The German Doctor (Wakolda)
A well-made, low-key true story set in 1960s Argentina
12 year old Lilith (Florencia Bado) is travelling with her family across the wilderness of Argentina’s Patagonia region in 1960. They’re hoping to renovate a hotel they’ve inherited; en route, they’re joined by a German physician (Alex Brendemuhl) calling himself Helmut Gregor, who ends up being their first guest. As a bond forms between Lilith and the doctor, details of his murky past begin to emerge.
The film makes no great secret of the fact that Helmut Gregor is actually Joseph Mengele – this is a family drama rather than a secret identity thriller. The family’s opening journey across the striking expanse of Patagonia sets this dynamic for the rest of the film – rather than allow any element of surprise or unpredictability, writer-director Lucia Puenzo lets events unfold at a moderate pace, and the eventual destination arrives as expected without much to-do. The lead performances are similarly unshowy – only Diego Peretti, playing Lilith’s father Enzo, displays any fire when he discovers the doctor’s shady practises; Brendemuhl, meanwhile, imbues his physician with clinical German reserve, and everyone else opts for varying levels of subdued anguish.
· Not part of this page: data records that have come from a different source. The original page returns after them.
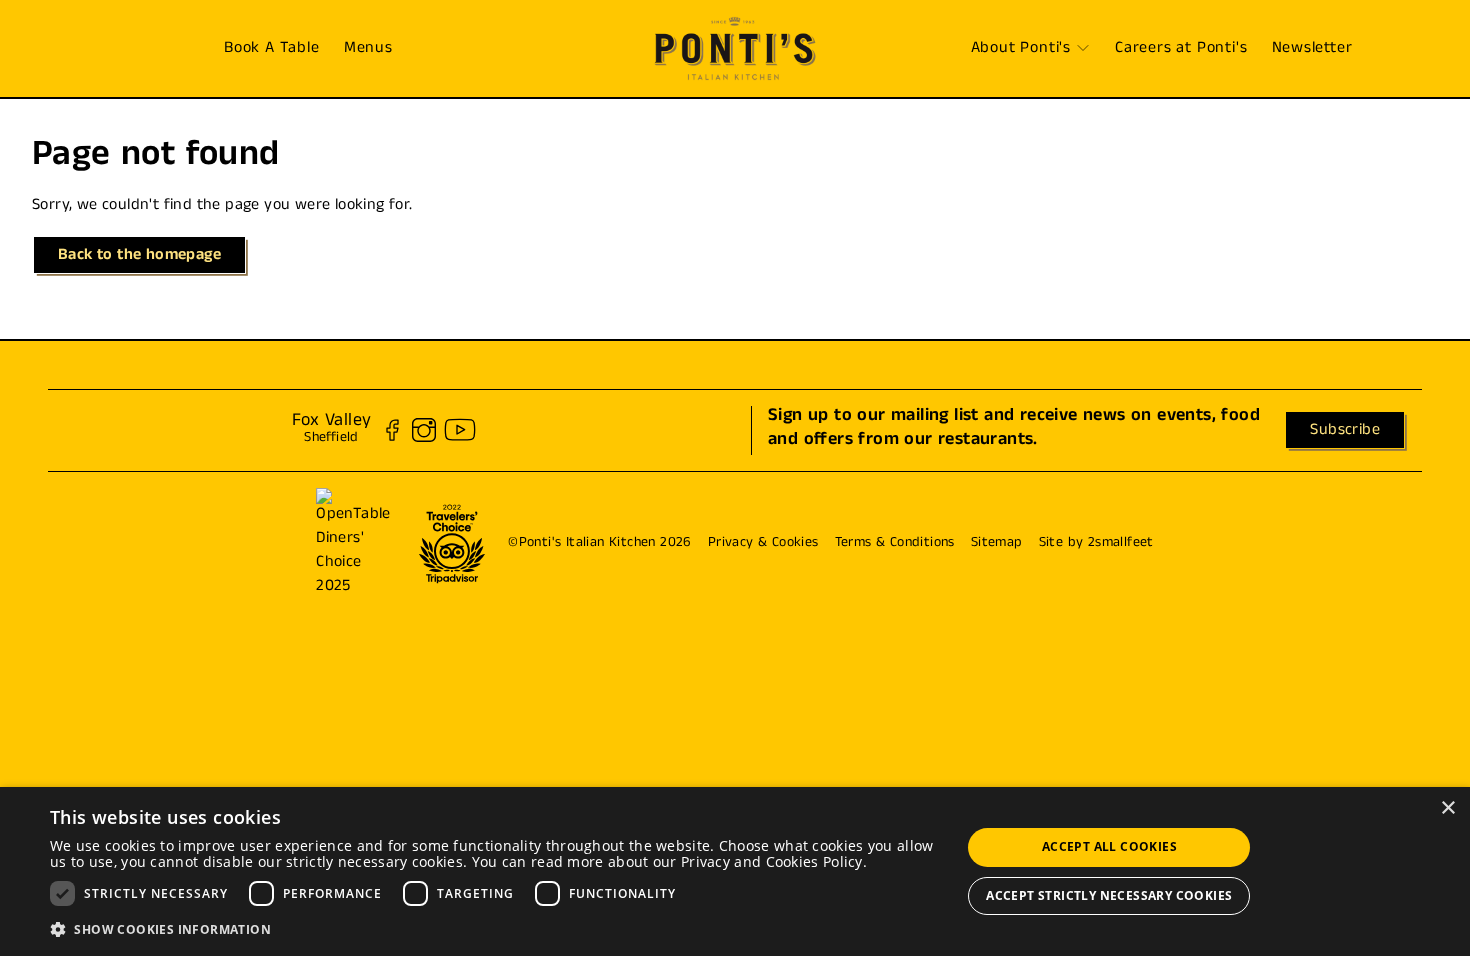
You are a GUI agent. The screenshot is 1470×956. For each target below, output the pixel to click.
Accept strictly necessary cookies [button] (1109, 895)
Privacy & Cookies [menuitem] (763, 543)
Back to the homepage (139, 256)
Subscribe (1345, 431)
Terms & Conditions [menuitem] (895, 543)
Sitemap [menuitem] (997, 543)
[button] (492, 929)
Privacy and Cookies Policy (772, 861)
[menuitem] (735, 48)
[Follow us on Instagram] (424, 430)
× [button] (1447, 808)
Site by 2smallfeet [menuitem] (1096, 543)
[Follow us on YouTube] (460, 430)
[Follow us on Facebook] (392, 430)
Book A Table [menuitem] (272, 49)
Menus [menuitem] (368, 49)
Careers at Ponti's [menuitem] (1181, 49)
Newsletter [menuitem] (1312, 49)
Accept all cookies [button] (1109, 846)
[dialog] (735, 871)
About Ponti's (1021, 50)
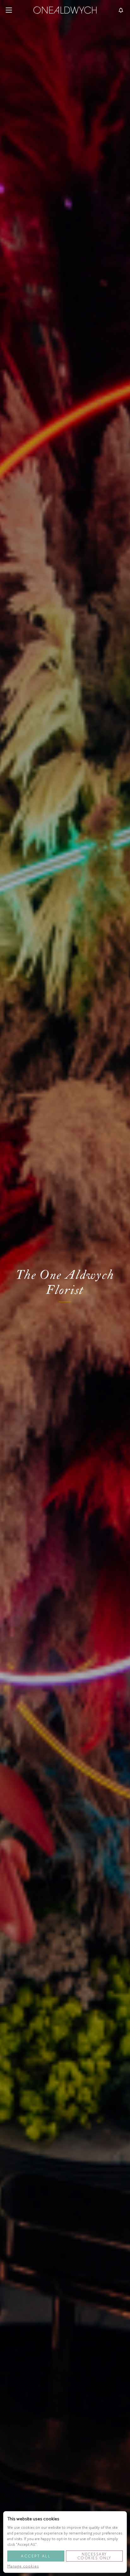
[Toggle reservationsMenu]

Aside from Nicolas Puenzo’s beautifully still grey-brown visuals (which take on a storybook air as winter sets in), there’s nothing about The German Doctor that generates much excitement; even the score from erstwhile Bad Seed Warren Ellis is inconspicuous. Perhaps this is preferable to a sensationalist and liberty-taking retelling of what is admittedly a true story; still, what Lucia Puenzo leaves us with is a story that’s well-made without being overly memorable.
Screening at Cineworld Renfrew Street, Glasgow, Thu 27 & Fri 28 Feb, as part of the Glasgow Film Festival. Selected release from Fri 9 May.